DETAILED DESCRIPTION OF PREFERRED EMBODIMENT

In the following description numerical references of elements performing the same functions remain the same in the drawings, wherein suffixes (a, b, . . . ) were added, where appropriate, to additionally distinct elements having different construction.

An exemplary embodiment of a high pressure isostatic pressing assembly 1a for food High Pressure Processing is shown in in FIG. 1. The assembly 1a comprises a high pressure, longitudinal, cylindrical vessel 2 provided with an internal chamber 21 of a construction known to those skilled in the art (such as, but not limited to monoblock, wire wound, multilayer, the one disclosed by the inventor of the present application in the international PCT publication WO 2015/133915 A1, etc.) that shall not be described in detail. In the presented embodiment the vessel 2 is shown to be disposed substantially horizontally. In other embodiments however the vessel 2 may be sloped with respect to the horizontal plane or even vertical. Particular positions of the elements of the isostatic pressing assembly are referred with respect to the polar coordinate system defined by the axis A of the vessel 2.

The vessel 2 is closed from both ends by two head assemblies 3. The head assemblies 3 and thus also the vessel 2 are coupled with each other by four longitudinal tie-rods 4 juxtaposed around the external surface of the vessel 2. Each end of each rod 4 passes through a longitudinal opening in a tie member 6a coupled with the vessel 2. In this embodiment the tie member 6a is a solid body 31 of the head assembly 3. In other embodiments it could be an additional flange or plate adjoining the head assembly 3 or otherwise coupled with the vessel 2 (cf. FIG. 3). At the axially external side each end of each tie rod 4 is coupled with a resisting surface 421 (cf. FIG. 4a) transferring axial load between the tie member 31 and the tie-rod 4 at the axially external side of the end of the tie rod 4. The resisting surfaces 421 axially preload the tie-rods 4, the bodies 31 and the vessel 2, and the preload force is adjusted at least to the value ensuring that no separation between the body 31 and the vessel 2 occurs during the pressure applying phase of the vessel 2 (cf. FIG. 2 and FIG. 4c).

In this embodiment the resisting surfaces 421 are defined by the axially internal surfaces of nuts 42 abutting the bodies 31 at their axially external sides. In other embodiments the resisting surfaces may be defined by washers between the nuts 42 and the tie members 6, heads of the tie-rods 4 (cf. FIG. 3), ends of bolts of a multi-bolt tensioning system, or even directly by thread surfaces of the tie-rods 4 screwed inside the tie members 6a or 6b.

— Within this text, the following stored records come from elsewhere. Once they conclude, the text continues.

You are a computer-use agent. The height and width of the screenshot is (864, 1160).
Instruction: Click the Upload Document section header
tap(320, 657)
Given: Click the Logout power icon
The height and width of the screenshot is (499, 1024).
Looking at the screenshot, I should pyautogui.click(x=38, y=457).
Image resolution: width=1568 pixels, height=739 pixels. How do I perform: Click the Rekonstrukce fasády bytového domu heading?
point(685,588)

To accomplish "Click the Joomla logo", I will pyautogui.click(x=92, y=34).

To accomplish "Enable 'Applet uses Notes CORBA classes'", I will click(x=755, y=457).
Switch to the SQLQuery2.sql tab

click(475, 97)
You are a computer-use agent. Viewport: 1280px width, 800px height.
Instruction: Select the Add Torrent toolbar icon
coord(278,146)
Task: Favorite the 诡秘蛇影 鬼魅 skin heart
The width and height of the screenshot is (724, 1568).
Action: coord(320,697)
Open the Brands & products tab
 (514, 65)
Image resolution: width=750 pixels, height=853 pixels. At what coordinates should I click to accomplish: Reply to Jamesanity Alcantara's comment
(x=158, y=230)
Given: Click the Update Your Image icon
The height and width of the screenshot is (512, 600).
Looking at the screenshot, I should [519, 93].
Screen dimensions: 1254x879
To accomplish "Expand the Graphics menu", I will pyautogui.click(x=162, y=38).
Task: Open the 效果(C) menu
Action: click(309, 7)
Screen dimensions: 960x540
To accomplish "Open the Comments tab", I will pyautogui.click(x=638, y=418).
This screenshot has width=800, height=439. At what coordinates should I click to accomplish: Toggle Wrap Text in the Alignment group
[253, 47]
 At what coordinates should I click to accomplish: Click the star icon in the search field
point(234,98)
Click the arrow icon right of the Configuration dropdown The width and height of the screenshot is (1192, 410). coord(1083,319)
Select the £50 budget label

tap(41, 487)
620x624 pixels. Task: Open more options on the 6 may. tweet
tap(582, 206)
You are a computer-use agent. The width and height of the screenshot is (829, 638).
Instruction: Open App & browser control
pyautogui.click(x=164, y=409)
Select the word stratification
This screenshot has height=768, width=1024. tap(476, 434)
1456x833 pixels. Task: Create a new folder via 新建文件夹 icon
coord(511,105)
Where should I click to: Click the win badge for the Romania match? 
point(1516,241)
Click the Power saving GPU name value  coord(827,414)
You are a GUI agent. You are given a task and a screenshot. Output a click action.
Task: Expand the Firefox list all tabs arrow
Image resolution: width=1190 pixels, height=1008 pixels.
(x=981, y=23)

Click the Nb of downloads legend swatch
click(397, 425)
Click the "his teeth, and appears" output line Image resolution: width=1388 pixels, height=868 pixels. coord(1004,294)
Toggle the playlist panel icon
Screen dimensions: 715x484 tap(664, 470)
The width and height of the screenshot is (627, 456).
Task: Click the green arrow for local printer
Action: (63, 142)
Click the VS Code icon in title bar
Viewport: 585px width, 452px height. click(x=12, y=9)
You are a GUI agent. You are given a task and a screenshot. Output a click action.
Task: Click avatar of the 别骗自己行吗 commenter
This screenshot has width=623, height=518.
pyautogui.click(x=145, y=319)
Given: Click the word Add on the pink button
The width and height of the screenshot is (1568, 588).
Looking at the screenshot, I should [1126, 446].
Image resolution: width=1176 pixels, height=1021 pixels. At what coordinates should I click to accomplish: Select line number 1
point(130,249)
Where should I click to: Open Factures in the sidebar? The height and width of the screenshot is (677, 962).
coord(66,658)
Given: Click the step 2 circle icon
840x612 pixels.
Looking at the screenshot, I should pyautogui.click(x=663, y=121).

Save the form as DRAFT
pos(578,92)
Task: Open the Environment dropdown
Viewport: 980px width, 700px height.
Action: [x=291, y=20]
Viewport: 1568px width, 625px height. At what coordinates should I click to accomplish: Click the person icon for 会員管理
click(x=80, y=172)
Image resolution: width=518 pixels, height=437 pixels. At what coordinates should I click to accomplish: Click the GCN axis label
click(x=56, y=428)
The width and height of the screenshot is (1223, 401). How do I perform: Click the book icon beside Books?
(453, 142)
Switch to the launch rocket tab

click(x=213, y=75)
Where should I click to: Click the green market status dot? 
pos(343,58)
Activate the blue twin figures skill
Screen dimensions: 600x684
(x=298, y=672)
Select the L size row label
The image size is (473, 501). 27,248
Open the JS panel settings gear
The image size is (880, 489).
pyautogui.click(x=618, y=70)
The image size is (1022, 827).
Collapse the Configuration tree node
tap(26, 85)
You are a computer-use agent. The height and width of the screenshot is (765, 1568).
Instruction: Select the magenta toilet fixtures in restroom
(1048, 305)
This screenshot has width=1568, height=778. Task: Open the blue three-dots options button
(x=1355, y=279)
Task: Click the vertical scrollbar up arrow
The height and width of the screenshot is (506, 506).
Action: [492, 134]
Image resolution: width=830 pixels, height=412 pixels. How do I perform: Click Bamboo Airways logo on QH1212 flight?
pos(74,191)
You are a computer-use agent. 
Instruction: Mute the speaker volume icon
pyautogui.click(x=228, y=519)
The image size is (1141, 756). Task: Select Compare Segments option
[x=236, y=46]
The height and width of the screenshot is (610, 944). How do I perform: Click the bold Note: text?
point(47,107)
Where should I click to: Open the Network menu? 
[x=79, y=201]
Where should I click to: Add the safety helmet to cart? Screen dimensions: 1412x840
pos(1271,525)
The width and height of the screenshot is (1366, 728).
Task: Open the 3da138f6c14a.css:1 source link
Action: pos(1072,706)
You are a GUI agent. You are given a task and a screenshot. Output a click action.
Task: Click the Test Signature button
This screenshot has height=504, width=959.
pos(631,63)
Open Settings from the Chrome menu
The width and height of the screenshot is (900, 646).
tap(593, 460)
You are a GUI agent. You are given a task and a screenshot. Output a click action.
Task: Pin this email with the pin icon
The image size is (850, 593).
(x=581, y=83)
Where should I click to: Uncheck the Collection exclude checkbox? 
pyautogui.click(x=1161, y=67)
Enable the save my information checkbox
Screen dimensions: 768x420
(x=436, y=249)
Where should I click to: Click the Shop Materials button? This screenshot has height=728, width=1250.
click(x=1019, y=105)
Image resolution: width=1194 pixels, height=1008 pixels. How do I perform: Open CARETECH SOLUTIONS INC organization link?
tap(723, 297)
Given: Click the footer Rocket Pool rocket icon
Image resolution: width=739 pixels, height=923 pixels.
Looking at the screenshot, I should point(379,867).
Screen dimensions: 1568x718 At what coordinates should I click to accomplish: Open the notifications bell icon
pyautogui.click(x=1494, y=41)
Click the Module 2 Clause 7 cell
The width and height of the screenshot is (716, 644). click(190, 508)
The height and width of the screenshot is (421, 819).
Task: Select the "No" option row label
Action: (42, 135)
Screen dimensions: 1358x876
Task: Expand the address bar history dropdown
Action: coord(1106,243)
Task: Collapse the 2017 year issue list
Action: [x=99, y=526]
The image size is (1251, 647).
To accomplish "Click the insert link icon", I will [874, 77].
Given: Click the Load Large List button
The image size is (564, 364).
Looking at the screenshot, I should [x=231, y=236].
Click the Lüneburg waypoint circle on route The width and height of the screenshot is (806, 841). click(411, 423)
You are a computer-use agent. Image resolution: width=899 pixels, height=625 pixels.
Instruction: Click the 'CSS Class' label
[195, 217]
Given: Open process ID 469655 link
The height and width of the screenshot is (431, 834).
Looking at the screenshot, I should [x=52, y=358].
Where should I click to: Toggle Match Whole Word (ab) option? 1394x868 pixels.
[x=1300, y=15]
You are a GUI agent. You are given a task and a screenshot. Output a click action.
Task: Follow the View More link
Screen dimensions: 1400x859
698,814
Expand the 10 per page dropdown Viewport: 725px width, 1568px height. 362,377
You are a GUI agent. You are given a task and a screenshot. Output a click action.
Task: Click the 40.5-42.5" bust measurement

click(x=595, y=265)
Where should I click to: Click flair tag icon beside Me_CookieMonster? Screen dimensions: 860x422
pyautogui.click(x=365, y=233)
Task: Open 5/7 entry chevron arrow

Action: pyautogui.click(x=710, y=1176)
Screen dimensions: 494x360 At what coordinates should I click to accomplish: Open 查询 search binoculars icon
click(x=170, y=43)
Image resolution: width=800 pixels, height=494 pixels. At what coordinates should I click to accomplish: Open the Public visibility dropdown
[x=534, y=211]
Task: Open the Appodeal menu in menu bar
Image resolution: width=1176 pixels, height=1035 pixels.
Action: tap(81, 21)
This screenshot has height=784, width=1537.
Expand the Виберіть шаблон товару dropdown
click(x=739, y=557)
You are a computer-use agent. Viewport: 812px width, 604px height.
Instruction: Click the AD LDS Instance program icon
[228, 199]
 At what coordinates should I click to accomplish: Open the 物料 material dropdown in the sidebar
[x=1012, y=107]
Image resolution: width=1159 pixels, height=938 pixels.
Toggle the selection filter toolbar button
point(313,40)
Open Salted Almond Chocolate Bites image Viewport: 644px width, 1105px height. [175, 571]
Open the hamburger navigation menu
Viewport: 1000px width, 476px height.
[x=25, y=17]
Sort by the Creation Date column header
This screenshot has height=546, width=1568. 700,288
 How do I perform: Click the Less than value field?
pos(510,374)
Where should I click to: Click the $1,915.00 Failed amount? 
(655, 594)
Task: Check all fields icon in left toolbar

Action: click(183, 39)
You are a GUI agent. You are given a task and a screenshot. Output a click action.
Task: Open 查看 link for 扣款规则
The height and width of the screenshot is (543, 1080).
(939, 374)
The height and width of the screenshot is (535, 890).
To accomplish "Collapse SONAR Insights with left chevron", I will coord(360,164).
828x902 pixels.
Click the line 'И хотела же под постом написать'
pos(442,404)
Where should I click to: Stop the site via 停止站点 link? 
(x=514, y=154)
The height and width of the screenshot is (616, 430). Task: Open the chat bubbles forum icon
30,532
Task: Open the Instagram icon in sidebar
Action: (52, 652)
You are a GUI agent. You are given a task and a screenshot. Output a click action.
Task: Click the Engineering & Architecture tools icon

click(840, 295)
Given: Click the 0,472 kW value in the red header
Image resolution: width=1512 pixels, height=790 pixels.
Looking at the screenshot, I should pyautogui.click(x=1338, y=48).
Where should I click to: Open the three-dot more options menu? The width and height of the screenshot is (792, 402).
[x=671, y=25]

In this embodiment the axial preload is produced directly by the nuts 42 screwed on the external threads 41 of the tie rods 4. It should be appreciated however that this axial preload may be produced by various techniques and means known to those skilled in the art such as, but not limited to, hydraulic tensioners (e.g. SKF® Hydrocam Bolt Tensioners, Atlas Copco® Tentec CTST tensioners) or mechanical tensioners, including multi-bolt, tensioners (e.g. Superbolt™ Multi-Jackbolt Tensioners, etc.).

In this embodiment the total preload force T_p of all the tie-rods 4 is adjusted at least to the value of the axial force F_v generated in the vessel 2 during the pressure applying phase multiplied by the stiffness C_v of the vessel 2 relative to the stiffness C_t of the tie-rods 4 and the stiffness of the vessel 2 according to the formula

T _p ≥F _v ·C _v/(C_v+C_t).

Such a value of the preload force T_p reduces the effect of cycling loading on the tie-rods 4 produced by the pressure inside the vessel during pressure applying phase and extends the service life of the load carrying members of the assembly.

Each head assembly 3 is further provided with a plugging assembly enabling packaged products 5 containing the substances that are to be subjected to high pressure treatment to be loaded and unloaded in and out of the vessel 2 (cf. FIG. 4a), and to perform the high pressure treatment by the water that has been fed into the vessel 2 (cf. FIG. 4c).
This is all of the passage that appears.